Rigid and Flexible Dieting

With the holidays looming, and all of the food and candy that that entails, I wanted to write a quick article post about a topic that I consider very important. In fact, it’s so important to the goal of long-term body composition changes that I wrote an entire book (A Guide to Flexible Dieting) about it.

Over the years, I’ve seen a particular pattern that is pretty endemic among the body obsessed: that is what dietary behavior researchers would call rigid dieting patterns (restrained dieting might be a little more accurate here but I don’t want to get into the distinction that deeply).

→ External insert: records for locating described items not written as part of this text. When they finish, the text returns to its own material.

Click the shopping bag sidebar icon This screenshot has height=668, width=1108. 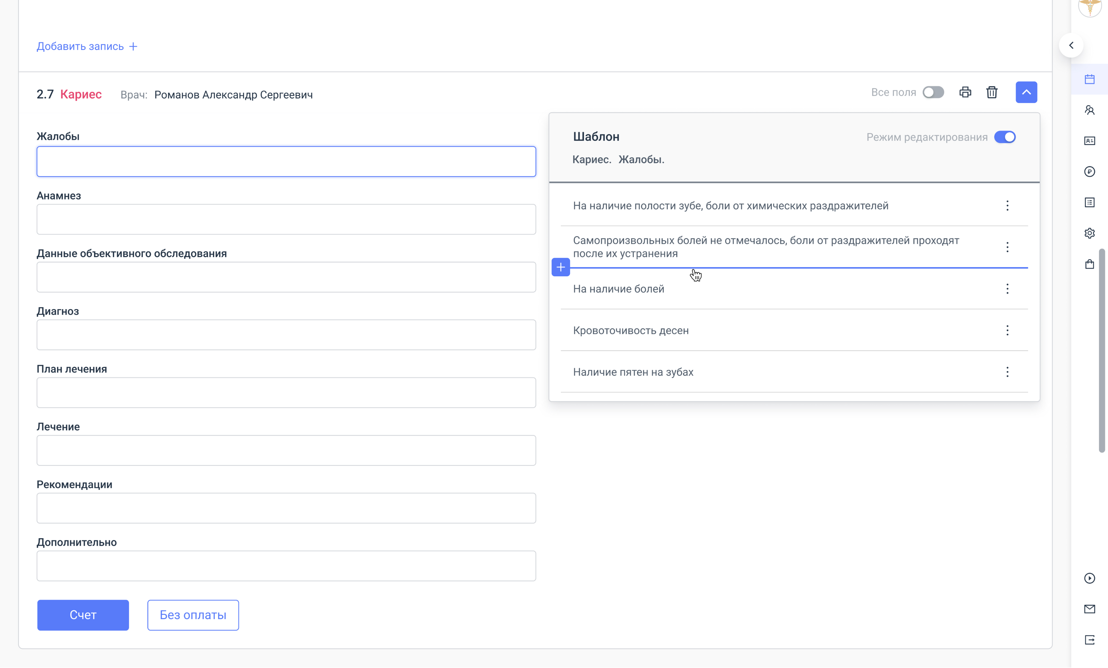tap(1090, 264)
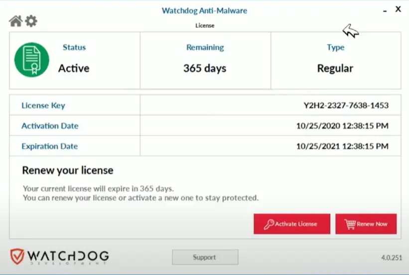
Task: Click the 365 days remaining value
Action: (205, 68)

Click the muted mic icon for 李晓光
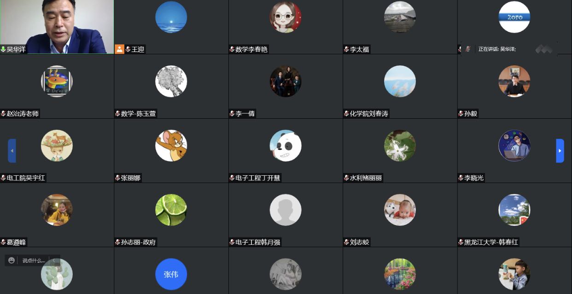click(461, 178)
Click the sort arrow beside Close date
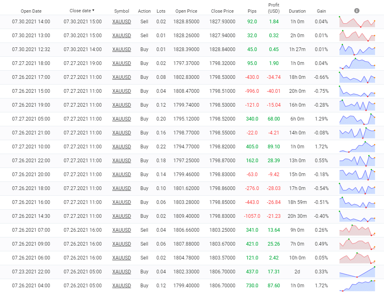Screen dimensions: 384x293 point(94,11)
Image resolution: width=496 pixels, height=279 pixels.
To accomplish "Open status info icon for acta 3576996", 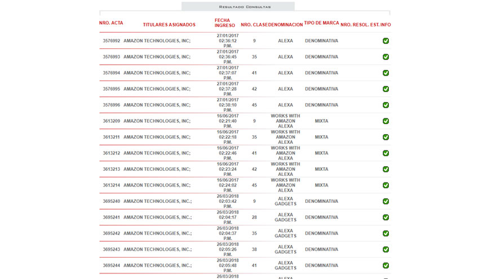I will [386, 105].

Rigid dieters are the folks who are, to some degree or another, always controlling their overall food intake. They never relax, they never allow themselves to ‘cheat’ (a term I dislike for various reasons). And, sort of like the type of athlete I talked about in Goal vs. Process Oriented Athletes: Part 1 before, they often see better short-term results.

The problem is that, if something happens and they go off their diet for whatever reason, they end up going completely off their diet. Contest bodybuilders have some of the worst problems with this, 12-16 weeks of total deprivation leads into a 4-6 week food orgy where weight and fat are both regained rapidly, no training is done, etc. The cycle repeats annually.

In research, extremely rigid dieters are often heavier (mainly because of the cheats and binges they undergo when they break their diets) and often have poorer long-term success than what are called flexible dieters.

Flexible dieters allow for, well, flexibility in their lives. They realize that a little bit of something that isn’t ‘on their diet’ is no big deal in the big scheme of things, they often weigh less, etc. In my experience, while the short-term results may not be as great, the long-term results are usually better.